Vers l’âge de 28 ans (c’est l’âge moyen aujourd’hui), il
arrive que l’on « ait » des enfants, mais sont-ils vraiment à nous ? S’il fallait en croire notre hymne national
— Allons enfants de la patrie !
— , les enfants appartiendraient moins à leur famille qu’à la nation,
qui pourrait à tout moment en disposer comme bon lui semble. Elle ne s’est
d’ailleurs pas privée de le faire. Prenons 1914 : on ne peut être aujourd’hui
que surpris, à l’âge des guerres réputées « propres », par le consensus
presque absolu qui a permis le sacrifice d’une part majeure de la jeunesse
européenne. Certes l’enthousiasme des débuts a vite cédé le pas à un désespoir
sans nom, mais, pendant quatre ans, il n’a jamais trouvé les ressources pour
éviter ou à tout le moins limiter le massacre mutuel des enfants de patries voisines
réputées civilisées. Ce fut l’apothéose tragique de la solution traditionnelle
à la question « à qui appartiennent les enfants ? » : ils
n’appartiennent, a-t-on longtemps pensé, ni aux parents ni aux familles ni à
eux-mêmes mais à la communauté quelle
qu’elle soit : bande, clan, tribu ou nation, qui peut en user et abuser
sans limite.
Face
à cette solution traditionnelle, dont la compréhension nous échappe presque
totalement désormais, nous autres contemporains sommes tentés de répondre d’une
tout autre manière : les enfants n’appartiennent qu’à eux-mêmes ! Car ce
sont des « personnes » à part entière, libres et égales en droit, et non
des membres d’une communauté. Leur éducation est à leur propre service et non
au service du clan, de la nation, de sa puissance ou de sa gloire ; elle
doit se plier à l’impératif de leur épanouissement, à l’injonction de leur
bonheur présent et futur, aux moindres souffles de leurs désirs. L’éducation de
l’enfance est devenue synonyme de « protection de l’enfance ». On voit pourtant
sans peine la difficulté de cette nouvelle conception. Car si les enfants
n’appartiennent d’emblée qu’à eux-mêmes, pourquoi faudrait-il encore les
éduquer ? Pourquoi faudrait-il les faire devenir autre qu’ils ne sont,
s’ils sont dès leur naissance tout ce qu’ils doivent être ? Et comment ne
pas voir qu’un enfant qui n’appartient qu’à lui est un enfant abandonné …
Devant
la double impasse d’une réponse traditionnelle impossible et d’une solution
contemporaine improbable, on pourrait se tourner vers les grandes religions
monothéistes qui avaient trouvé une issue intermédiaire, élégante et puissante,
à ce problème. Pour elles, les enfants n’appartiennent ni au groupe ni à leurs
parents ni à eux-mêmes, mais à Dieu, père suprême, seul Créateur de tout.

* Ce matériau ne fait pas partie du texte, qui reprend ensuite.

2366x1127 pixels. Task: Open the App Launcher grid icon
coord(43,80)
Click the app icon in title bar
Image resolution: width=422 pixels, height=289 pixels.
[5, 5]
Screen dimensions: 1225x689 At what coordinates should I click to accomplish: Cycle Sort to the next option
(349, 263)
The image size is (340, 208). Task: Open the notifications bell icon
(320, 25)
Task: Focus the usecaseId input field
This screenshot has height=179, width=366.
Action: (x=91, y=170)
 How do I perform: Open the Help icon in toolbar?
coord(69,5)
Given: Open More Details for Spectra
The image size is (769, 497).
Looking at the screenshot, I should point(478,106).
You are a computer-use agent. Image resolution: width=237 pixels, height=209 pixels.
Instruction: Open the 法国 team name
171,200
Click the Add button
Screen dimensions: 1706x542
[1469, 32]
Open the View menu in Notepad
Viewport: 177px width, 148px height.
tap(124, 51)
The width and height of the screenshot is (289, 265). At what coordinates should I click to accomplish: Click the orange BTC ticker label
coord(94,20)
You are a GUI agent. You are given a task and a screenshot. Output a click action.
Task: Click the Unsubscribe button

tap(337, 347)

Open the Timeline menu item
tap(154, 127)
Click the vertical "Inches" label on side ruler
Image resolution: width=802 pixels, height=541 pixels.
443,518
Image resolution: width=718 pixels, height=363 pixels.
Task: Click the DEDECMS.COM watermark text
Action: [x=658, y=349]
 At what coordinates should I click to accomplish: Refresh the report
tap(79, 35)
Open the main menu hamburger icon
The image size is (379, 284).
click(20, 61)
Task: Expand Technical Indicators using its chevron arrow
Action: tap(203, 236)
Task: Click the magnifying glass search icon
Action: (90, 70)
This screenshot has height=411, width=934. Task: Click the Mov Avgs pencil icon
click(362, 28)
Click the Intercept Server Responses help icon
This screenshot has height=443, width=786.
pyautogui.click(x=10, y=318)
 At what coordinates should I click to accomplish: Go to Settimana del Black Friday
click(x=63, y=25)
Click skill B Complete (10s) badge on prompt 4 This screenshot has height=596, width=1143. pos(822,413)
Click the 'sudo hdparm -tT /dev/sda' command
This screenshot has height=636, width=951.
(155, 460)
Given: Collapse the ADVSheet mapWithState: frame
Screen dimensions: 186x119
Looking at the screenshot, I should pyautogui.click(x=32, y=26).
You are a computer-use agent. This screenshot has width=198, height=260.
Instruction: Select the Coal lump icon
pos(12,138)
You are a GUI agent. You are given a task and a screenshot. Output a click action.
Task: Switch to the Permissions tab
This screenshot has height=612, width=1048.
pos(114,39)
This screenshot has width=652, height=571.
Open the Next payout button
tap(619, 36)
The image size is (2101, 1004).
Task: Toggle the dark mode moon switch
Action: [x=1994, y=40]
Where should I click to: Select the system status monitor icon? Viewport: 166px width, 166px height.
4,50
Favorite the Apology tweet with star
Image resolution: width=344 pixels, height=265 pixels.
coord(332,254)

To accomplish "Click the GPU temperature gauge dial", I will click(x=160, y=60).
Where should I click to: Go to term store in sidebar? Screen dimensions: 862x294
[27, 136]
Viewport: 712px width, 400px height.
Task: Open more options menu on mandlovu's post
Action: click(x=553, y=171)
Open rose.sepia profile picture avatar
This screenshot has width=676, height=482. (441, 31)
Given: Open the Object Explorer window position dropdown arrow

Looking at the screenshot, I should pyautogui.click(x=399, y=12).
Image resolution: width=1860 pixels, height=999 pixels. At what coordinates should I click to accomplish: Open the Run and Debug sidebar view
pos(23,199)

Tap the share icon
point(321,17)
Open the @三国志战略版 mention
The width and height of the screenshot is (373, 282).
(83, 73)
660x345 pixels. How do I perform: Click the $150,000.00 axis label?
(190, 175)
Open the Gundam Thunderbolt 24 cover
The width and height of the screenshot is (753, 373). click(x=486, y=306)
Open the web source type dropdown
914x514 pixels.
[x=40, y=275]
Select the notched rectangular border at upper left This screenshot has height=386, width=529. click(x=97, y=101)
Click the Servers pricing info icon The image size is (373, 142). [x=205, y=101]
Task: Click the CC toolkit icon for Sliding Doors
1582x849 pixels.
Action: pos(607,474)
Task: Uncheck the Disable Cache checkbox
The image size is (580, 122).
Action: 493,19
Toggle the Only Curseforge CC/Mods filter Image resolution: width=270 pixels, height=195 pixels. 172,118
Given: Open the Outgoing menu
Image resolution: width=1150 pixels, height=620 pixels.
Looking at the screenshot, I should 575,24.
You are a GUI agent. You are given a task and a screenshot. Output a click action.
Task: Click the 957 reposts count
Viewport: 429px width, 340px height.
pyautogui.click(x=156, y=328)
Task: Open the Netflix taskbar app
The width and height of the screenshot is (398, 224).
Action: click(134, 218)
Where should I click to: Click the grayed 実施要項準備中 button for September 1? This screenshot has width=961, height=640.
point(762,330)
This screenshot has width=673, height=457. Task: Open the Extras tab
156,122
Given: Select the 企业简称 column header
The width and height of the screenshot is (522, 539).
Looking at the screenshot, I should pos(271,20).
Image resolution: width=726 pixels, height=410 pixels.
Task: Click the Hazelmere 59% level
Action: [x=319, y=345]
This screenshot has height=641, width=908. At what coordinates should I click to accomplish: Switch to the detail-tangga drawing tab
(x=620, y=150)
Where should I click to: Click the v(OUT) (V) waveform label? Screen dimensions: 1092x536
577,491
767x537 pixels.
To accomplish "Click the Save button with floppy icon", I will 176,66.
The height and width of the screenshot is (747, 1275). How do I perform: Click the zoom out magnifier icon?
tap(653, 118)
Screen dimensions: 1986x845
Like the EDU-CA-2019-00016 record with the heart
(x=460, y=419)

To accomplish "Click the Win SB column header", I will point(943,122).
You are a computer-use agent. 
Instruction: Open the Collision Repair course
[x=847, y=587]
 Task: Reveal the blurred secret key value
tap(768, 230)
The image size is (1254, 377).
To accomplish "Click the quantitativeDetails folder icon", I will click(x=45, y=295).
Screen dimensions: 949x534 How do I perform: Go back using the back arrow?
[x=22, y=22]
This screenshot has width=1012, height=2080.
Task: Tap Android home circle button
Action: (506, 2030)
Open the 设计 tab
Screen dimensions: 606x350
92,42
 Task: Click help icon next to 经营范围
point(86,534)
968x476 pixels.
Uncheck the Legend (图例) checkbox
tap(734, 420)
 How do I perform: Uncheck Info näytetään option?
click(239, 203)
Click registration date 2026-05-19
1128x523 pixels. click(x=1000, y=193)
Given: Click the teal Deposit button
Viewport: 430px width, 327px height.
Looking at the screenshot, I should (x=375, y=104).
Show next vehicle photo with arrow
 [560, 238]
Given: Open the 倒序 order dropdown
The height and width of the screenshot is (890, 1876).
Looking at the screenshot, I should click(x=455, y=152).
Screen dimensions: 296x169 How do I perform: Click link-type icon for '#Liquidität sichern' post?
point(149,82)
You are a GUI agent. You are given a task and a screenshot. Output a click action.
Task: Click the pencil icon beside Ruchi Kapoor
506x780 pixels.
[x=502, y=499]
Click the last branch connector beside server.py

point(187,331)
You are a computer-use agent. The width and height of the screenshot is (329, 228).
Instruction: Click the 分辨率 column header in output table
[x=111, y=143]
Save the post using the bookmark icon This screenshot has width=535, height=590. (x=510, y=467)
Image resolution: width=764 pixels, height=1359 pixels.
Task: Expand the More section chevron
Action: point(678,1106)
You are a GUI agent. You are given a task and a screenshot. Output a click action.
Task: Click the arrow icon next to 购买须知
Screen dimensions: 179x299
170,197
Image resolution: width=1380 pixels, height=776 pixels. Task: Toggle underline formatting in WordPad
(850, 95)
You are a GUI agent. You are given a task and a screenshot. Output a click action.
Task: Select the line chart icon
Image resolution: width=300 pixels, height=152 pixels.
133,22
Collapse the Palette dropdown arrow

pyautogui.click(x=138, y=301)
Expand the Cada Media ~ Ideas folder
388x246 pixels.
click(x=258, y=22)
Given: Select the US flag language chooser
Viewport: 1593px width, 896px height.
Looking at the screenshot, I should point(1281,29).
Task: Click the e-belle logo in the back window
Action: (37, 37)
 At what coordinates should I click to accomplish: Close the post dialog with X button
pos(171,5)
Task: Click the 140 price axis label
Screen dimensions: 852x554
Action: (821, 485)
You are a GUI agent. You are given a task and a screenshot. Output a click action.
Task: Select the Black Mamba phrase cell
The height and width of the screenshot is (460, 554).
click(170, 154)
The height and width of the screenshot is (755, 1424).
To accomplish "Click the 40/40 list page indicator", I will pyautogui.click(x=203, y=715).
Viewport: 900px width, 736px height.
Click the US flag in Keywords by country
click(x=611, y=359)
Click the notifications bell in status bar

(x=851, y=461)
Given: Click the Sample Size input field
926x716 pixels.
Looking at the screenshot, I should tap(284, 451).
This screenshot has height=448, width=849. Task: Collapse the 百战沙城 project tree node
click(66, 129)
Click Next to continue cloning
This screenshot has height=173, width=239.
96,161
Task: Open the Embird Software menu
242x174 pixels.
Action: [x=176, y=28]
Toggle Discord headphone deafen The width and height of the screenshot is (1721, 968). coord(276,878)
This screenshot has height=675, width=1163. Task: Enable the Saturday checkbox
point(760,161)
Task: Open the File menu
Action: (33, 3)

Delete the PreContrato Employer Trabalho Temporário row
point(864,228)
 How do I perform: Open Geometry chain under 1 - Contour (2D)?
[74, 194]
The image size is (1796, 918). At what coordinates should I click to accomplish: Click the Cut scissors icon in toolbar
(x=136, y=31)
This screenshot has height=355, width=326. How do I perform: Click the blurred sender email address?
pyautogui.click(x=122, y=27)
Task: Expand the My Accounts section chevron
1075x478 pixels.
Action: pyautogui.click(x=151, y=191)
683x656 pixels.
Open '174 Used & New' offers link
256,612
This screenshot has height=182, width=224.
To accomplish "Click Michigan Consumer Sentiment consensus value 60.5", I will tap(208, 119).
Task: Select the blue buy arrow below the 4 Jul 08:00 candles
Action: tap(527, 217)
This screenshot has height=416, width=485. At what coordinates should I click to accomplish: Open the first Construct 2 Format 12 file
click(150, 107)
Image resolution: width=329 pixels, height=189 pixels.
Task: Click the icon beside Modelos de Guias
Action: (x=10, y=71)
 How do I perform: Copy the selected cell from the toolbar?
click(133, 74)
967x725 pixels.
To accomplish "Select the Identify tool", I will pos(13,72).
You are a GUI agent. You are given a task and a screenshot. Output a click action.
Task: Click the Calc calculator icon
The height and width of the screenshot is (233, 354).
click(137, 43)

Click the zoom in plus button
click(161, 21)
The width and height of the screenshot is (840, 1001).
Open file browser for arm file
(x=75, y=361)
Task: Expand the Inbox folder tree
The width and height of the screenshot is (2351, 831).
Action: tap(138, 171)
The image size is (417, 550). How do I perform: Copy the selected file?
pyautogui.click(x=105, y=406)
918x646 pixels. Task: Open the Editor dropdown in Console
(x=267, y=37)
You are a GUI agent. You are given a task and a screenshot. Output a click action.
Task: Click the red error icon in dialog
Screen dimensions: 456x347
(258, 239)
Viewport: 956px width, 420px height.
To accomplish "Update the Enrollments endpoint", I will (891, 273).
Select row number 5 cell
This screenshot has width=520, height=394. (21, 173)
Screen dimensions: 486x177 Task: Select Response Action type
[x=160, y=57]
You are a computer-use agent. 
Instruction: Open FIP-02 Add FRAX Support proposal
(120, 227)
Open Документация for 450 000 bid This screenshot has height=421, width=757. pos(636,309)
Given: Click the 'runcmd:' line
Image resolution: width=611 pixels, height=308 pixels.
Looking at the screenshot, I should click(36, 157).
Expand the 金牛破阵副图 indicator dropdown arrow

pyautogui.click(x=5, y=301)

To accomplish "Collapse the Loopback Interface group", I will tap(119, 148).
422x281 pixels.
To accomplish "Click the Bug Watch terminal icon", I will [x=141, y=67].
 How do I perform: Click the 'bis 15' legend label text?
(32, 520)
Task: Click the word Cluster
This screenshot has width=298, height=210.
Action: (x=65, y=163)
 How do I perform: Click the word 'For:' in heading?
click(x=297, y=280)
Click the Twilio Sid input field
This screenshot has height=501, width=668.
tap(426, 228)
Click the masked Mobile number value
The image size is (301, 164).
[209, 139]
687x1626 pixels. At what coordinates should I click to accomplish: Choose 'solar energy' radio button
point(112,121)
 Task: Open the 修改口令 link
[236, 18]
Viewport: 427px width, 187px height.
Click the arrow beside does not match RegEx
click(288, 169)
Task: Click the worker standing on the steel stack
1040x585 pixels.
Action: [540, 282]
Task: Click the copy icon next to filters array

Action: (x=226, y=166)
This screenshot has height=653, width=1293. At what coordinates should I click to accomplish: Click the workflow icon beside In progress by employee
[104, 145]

Celui-ci les placerait en quelque sorte en location chez leurs parents «
adoptifs » en leur en confiant la garde et la responsabilité bienveillante.
C’est cette idée qui permet à John Locke, par exemple, dans le Traité sur le gouvernement civil (1690)
de dénier aux parents le droit de vie et de mort sur les enfants — et du
même coup (car tel était l’enjeu) aux rois de disposer à leur guise de
l’existence de leurs sujets. L’idée est belle, mais sa réalisation le fut
moins, car aucune des trois grandes religions n’est parvenue à renoncer tout à
fait à la pratique du sacrifice communautaire des enfants ; elles l’ont
même parfois porté, au nom de Dieu, à son intensité maximale.
Il y a pourtant dans cette idée d’un tiers entre l’enfant et sa famille, la
matrice d’une solution compatible avec l’individualisme contemporain. Car, on
pourrait dire que l’enfant n’appartient ni à lui-même ni à sa famille ni à la
communauté ni à l’Etat ni à Dieu, mais à
l’adulte qu’il sera plus tard[1].
Et c’est à cet adulte futur que doivent travailler de concert non seulement la
famille, la société, l’Etat et Dieu (si l’on y croit), mais l’enfant lui-même ;
car il n’y aurait rien de tout cela s’il n’y avait pas d’adultes ! Tous
doivent s’en occuper pour qu’il grandisse et s’appartienne comme grande
personne. Cela s’appelle l’autonomie, et je ne vois pas d’autre finalité de
l’éducation que celle-ci.
On
achèvera de s’en convaincre, en relisant ce passage sublime du fameux ouvrage Le Prophète du poète libanais Khalil Gibran (chapitre
3) :
Et une femme qui tenait un bébé
contre son sein dit, Parlez nous des Enfants.
Et il dit :
Vos enfants ne sont pas vos enfants.
Ils sont les fils et les filles de
l’appel de la Vie à la Vie.
Ils viennent à travers vous mais non
de vous.
Et bien qu’ils soient avec vous, ils
ne sont pas à vous.
Vous pouvez leur donner votre amour,
mais pas vos pensées.
Car ils ont leurs propres pensées.
Vous pouvez héberger leurs corps,
mais pas leurs âmes.
Car leurs âmes résident dans la
maison de demain que vous ne pouvez visiter, pas même dans vos rêves.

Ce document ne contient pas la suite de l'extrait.